* begin RECORDS FOR THE TASK *
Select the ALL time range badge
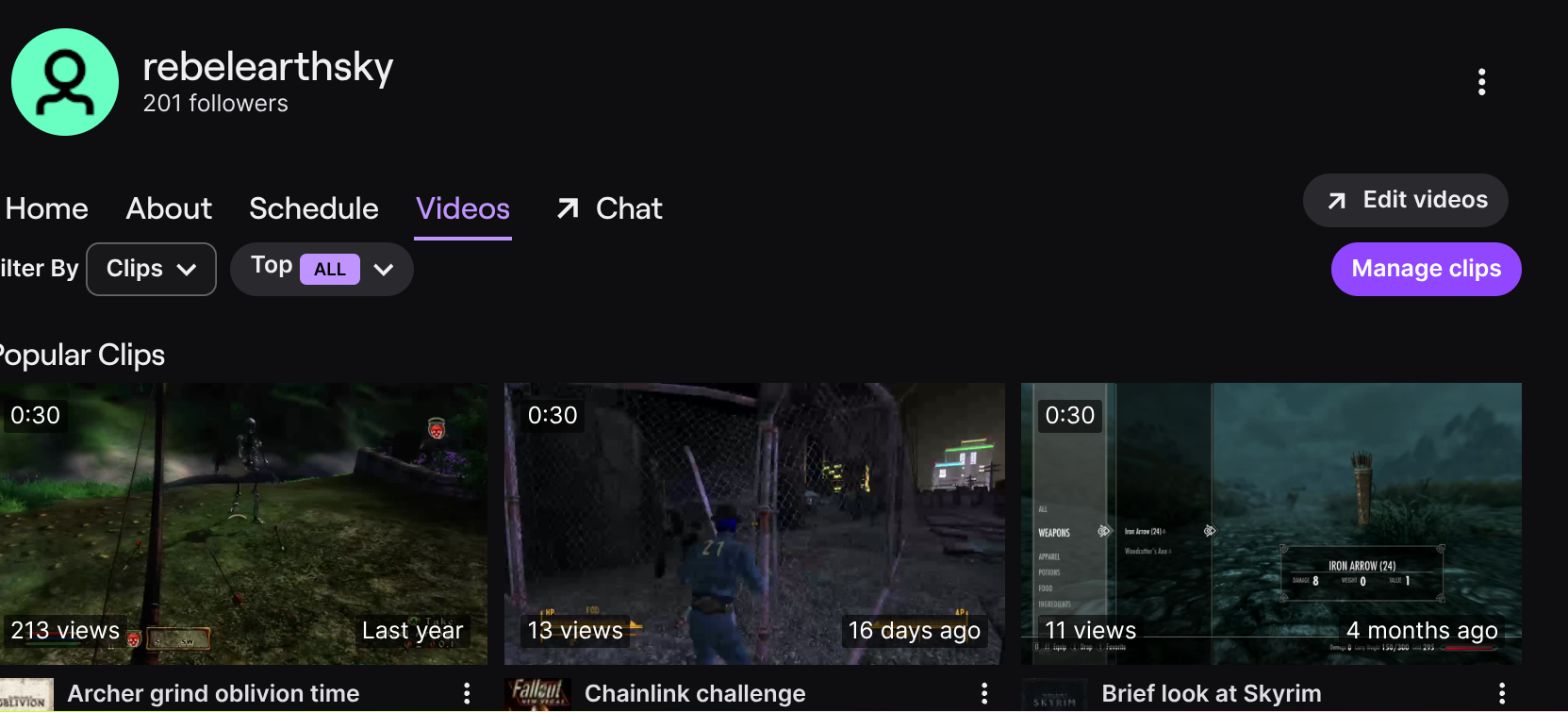This screenshot has width=1568, height=712. coord(330,269)
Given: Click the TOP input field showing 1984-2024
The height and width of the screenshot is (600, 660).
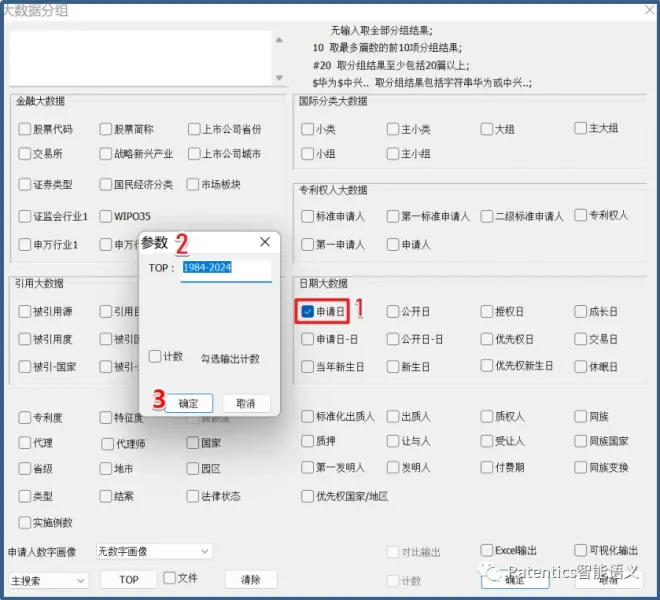Looking at the screenshot, I should (x=226, y=268).
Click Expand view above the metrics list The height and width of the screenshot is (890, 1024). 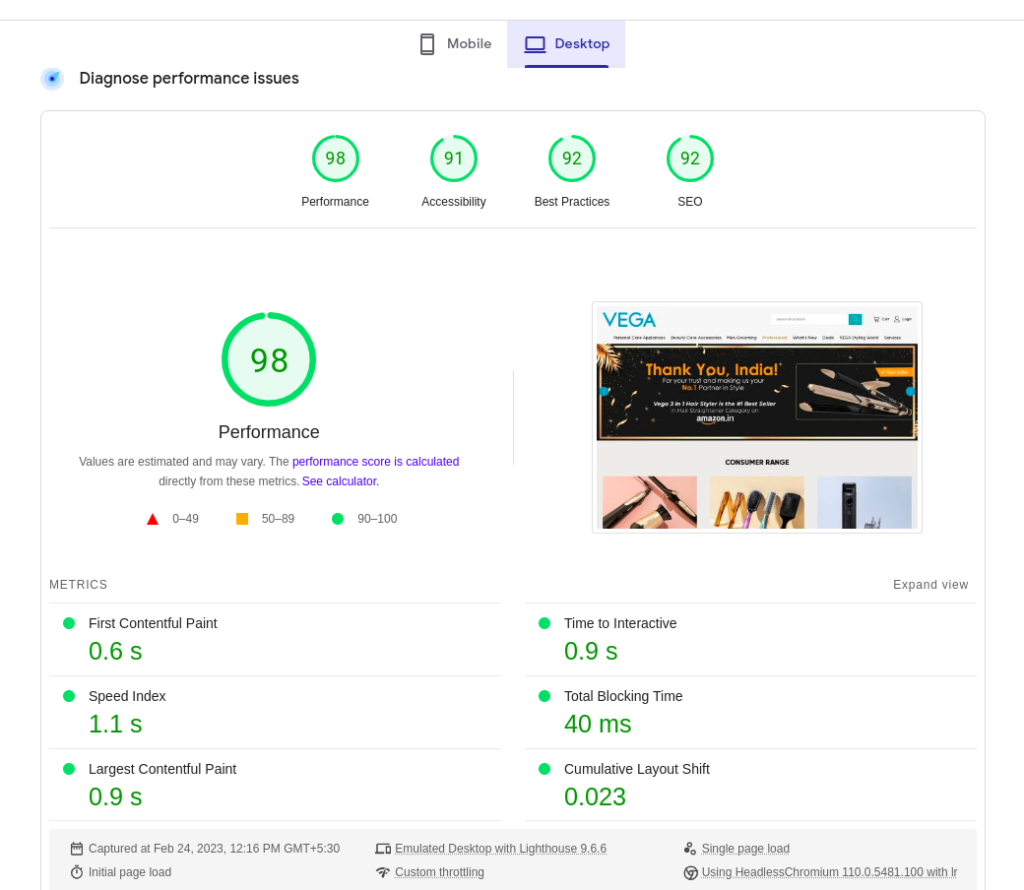tap(930, 584)
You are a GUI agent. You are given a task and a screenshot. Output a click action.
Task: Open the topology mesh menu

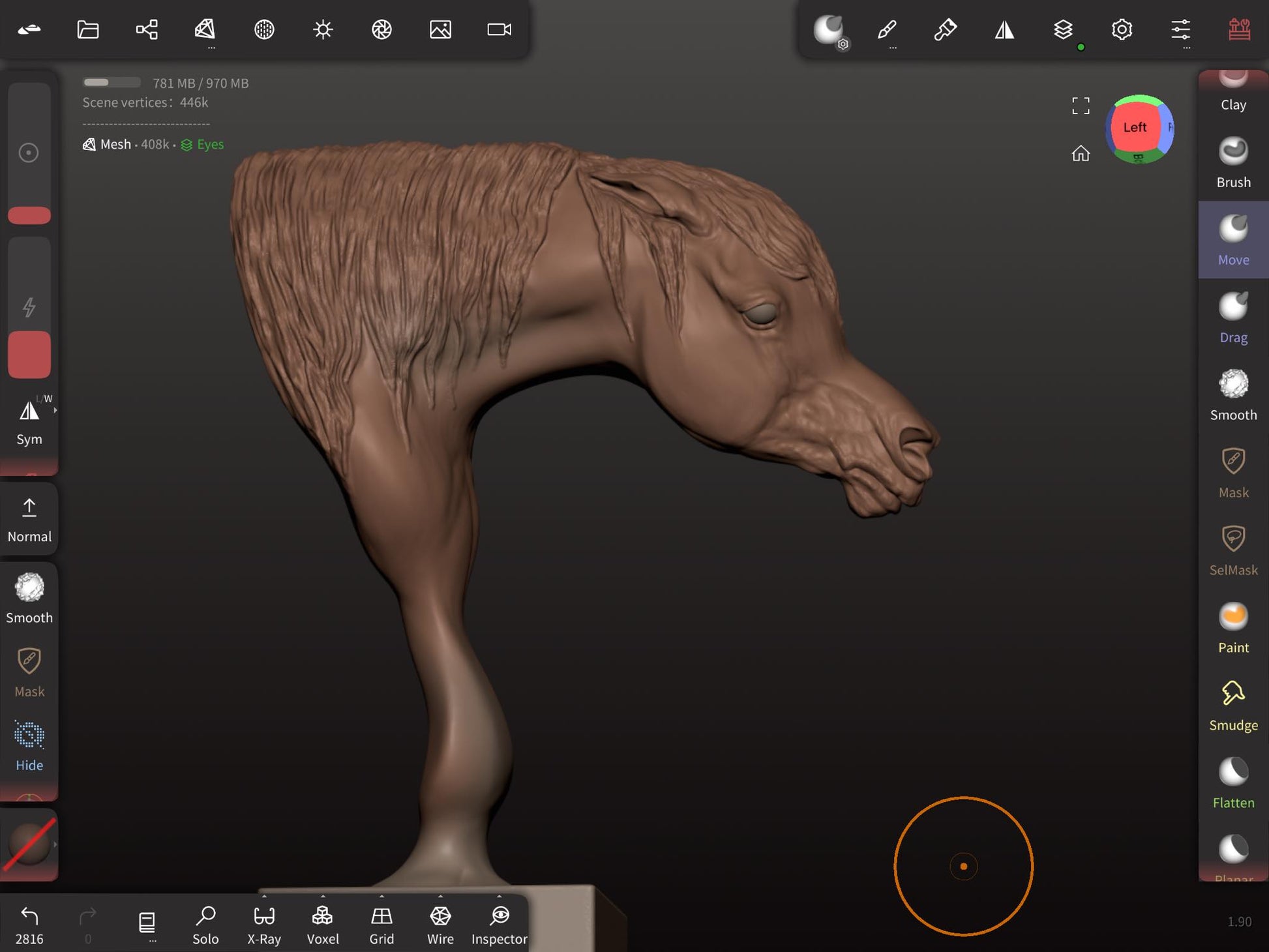(x=205, y=29)
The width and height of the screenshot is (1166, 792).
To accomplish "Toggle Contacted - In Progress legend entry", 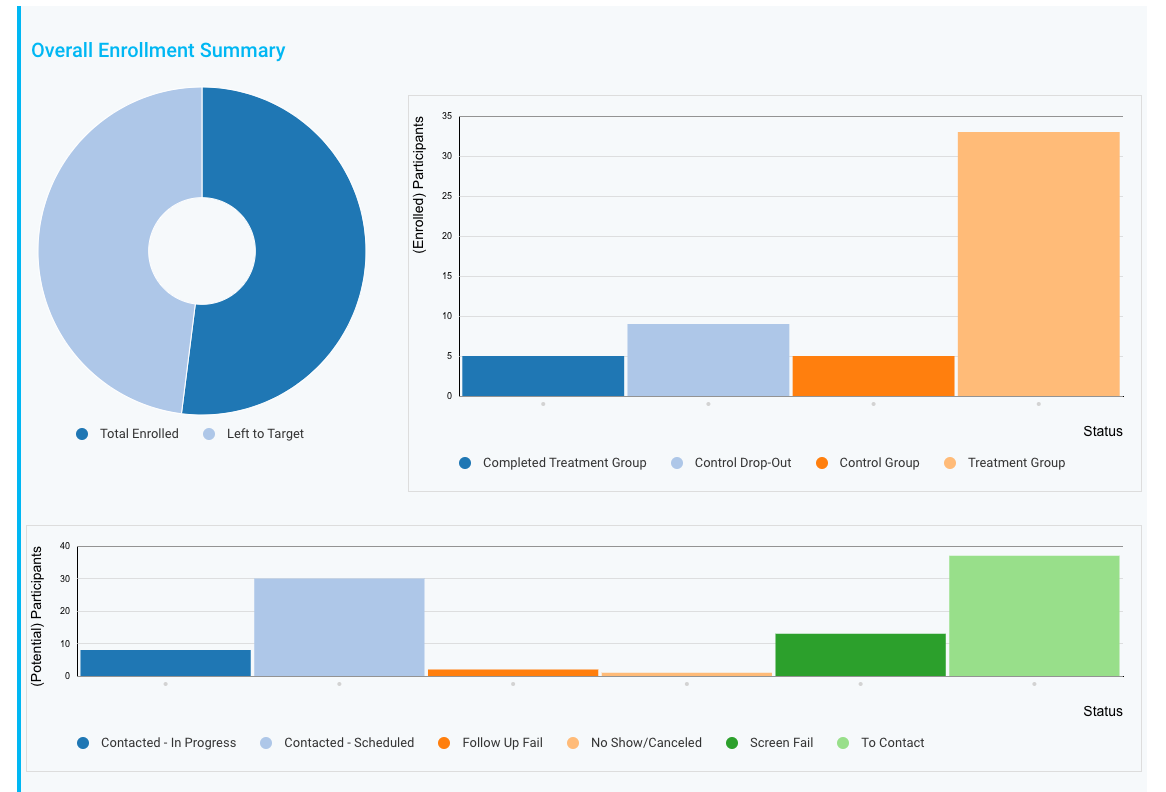I will pyautogui.click(x=168, y=743).
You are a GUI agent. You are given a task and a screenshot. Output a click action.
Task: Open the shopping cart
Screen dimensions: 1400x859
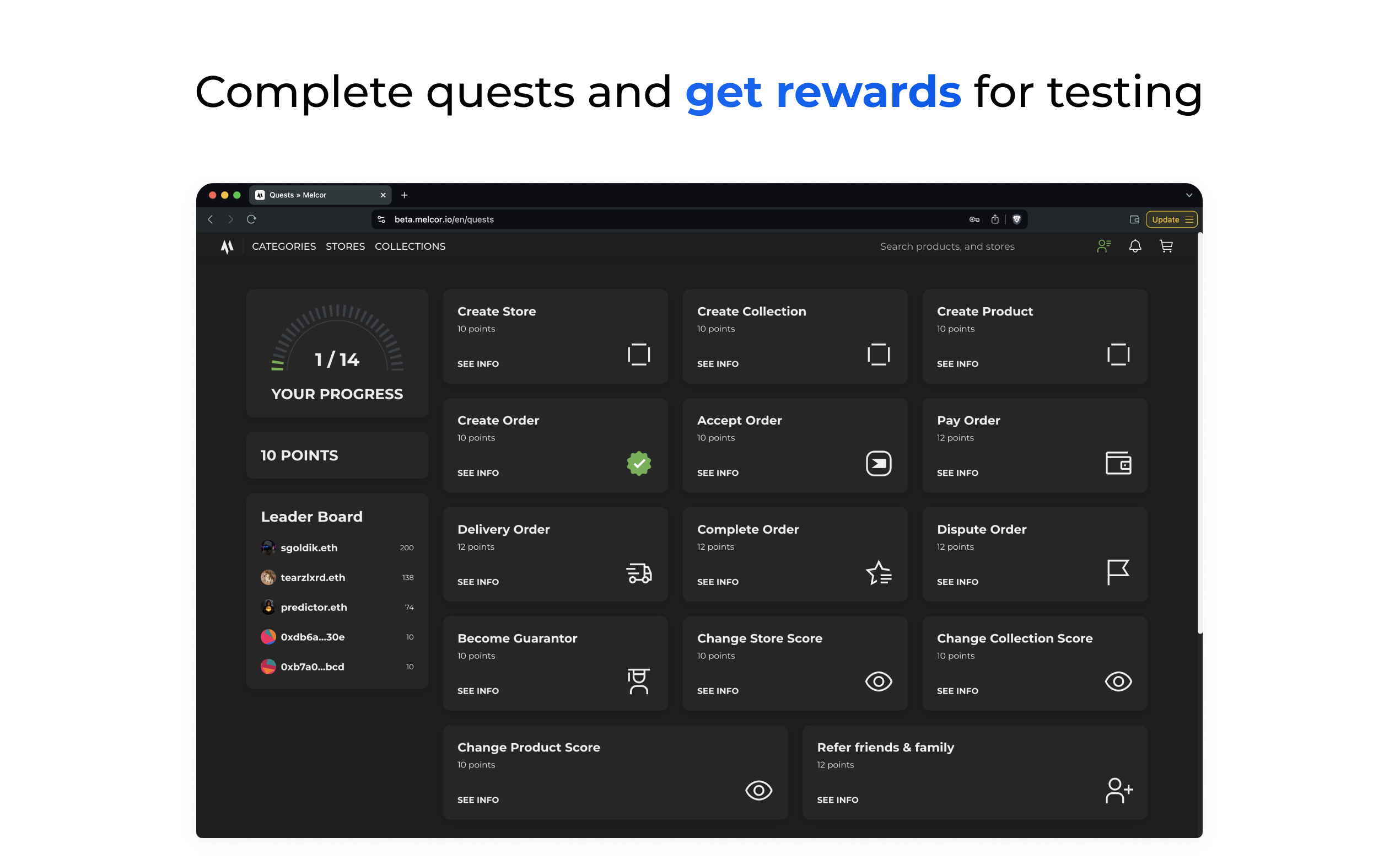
* end RECORDS FOR THE TASK *
WORK INSTRUCTIONS: Count the lines of the records above that contain the word "Open", and give only the number.

EXPECTED ANSWER: 2